E’ quanto ha detto questa sera mons. Antonio Maria Vegliò, presidente del Pontificio Consiglio per i Migranti e gli Itineranti, presiedendo nella Basilica di Santa Maria in Trastevere, la veglia di preghiera per le vittime dei viaggi verso l’Europa, dal titolo “Morire di speranza” e promossa dalla Fondazione Migrantes, Comunità di Sant’Egidio, Centro Astalli, Federazione Chiese Evangeliche in Italia, Caritas e Acli.
“A tutti chiediamo di vivere la dimensione dell’accoglienza – ha detto il presidente del dicastero vaticano – sapendo che nell’accogliere non si perde mai nulla, ma si coglie un’occasione preziosa per ritrovare anche la nostra umanità. Nei piccoli centri e paesi dove sono ospitati i rifugiati, molti italiani hanno dimostrato – ha aggiunto – con i loro gesti, offrendo i vestiti e andando a trovare i profughi, come hanno fatto i cittadini di Lampedusa, che c’è più gioia nell’accoglienza che non nel chiudersi”.

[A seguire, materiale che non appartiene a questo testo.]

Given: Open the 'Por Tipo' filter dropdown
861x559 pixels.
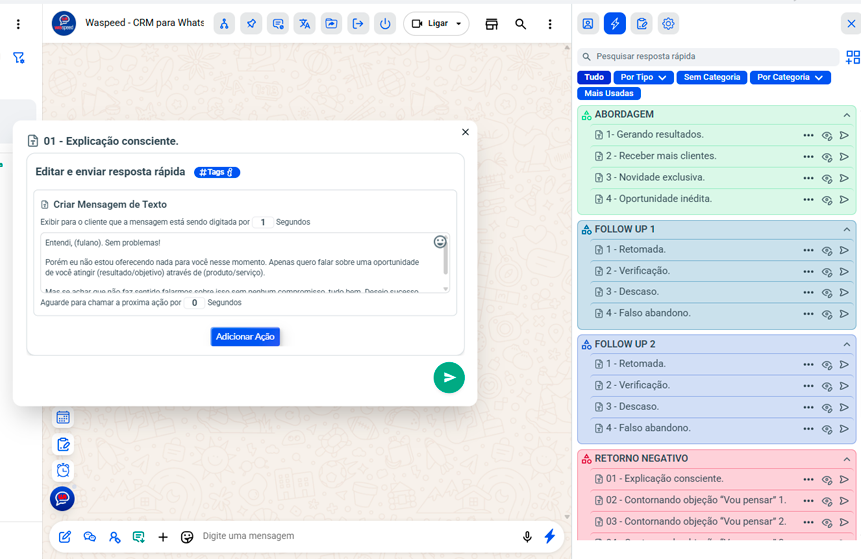Looking at the screenshot, I should coord(643,77).
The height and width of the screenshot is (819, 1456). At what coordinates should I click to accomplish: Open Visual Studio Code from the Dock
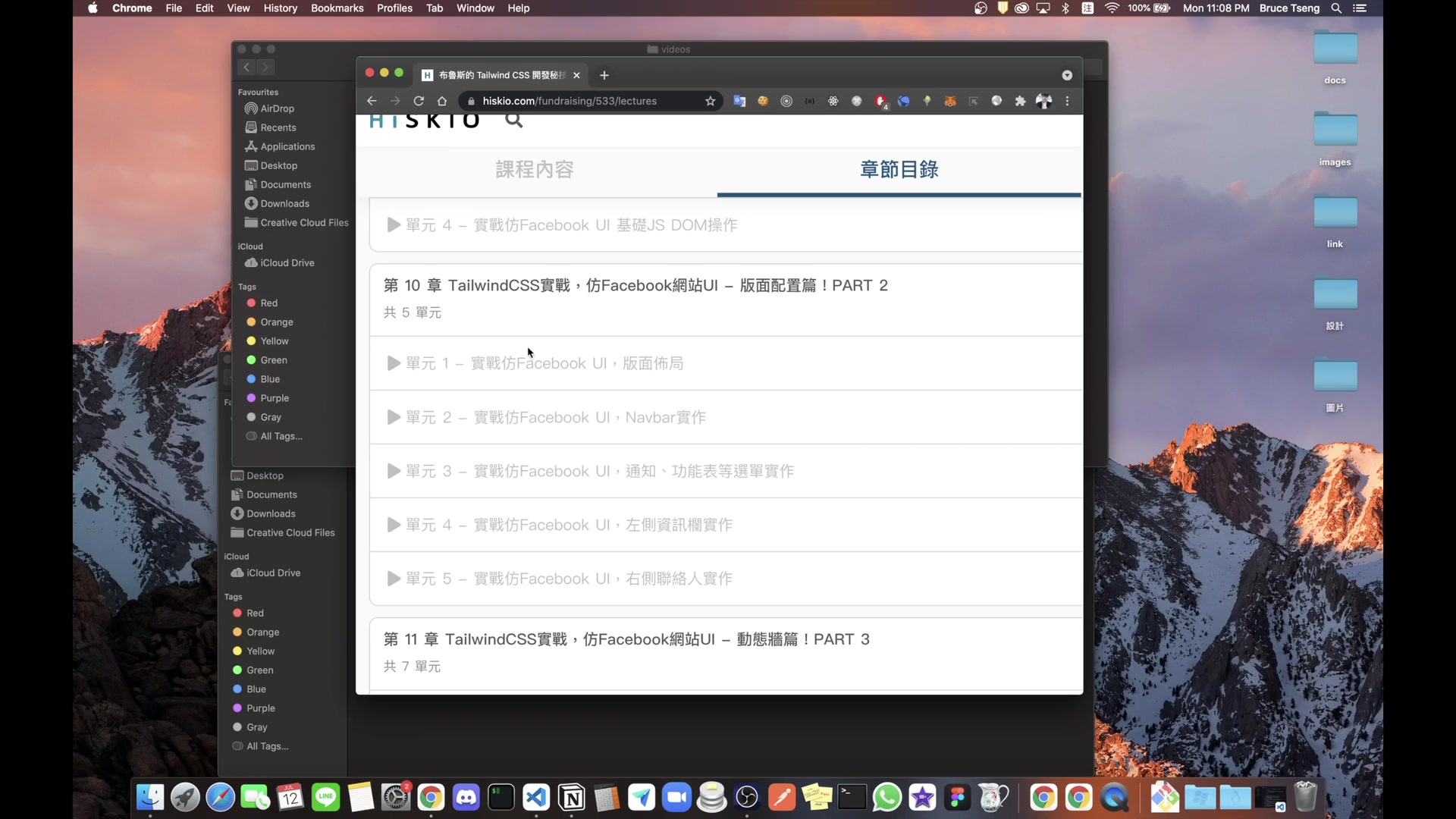[x=536, y=798]
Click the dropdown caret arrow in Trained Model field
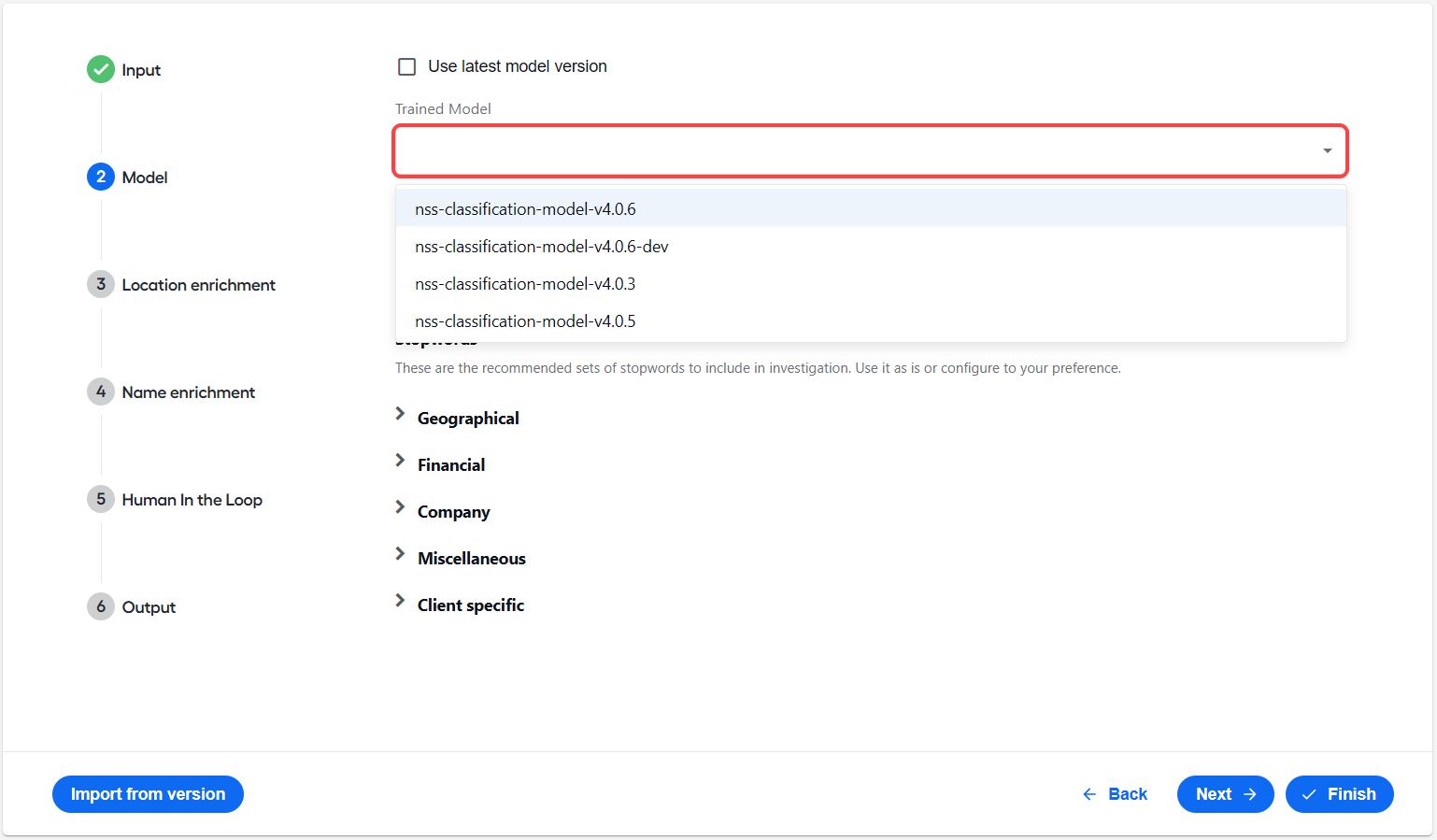Image resolution: width=1437 pixels, height=840 pixels. point(1327,150)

Dal 1990 almeno 17.597 persone sono morte nel viaggio lungo le frontiere dell’Europa: 1820 morti in tutto il Mediterraneo, di cui 1633 in viaggio verso l’Italia nei primi cinque mesi di quest’anno. “Questi ultimi mesi – ha detto il presule – sono stati tragici per le morti in mare. Tra le imbarcazioni partite dalla Libia, alcune erano così mal ridotte che, appena fuori dalle acque territoriali libiche, già imbarcavano acqua. Alcuni di voi qui presenti hanno vissuto questa esperienza personalmente, per altri è stata l’esperienza tragica di familiari e amici, che oggi ricorderemo nella preghiera. Il rischio che tutti corriamo è quello di non porgerci più domande davanti alle immagini e alle storie di dolore e di sofferenza degli altri. Ci scopriamo a volte come assuefatti al dolore e alle immagini, e allora è il Vangelo che ci desta dal torpore e dalla tentazione di ‘cambiare canale’, e lo fa con una domanda precisa: ‘Chi è il mio prossimo?’”.
Ricordare queste persone – ha detto mons. Vegliò commentando le parole della Parabola del Buon Samaritano – “aiuta ciascuno di noi a non essere indifferente, a non passare oltre”. Da qui il ringraziamento ai promotori di questa preghiera che “non ci riuniscono solo per ricordare ma si attivano perché questa memoria diventi impegno, risvegli le coscienze” e porti ad “agire per il bene di tutti”.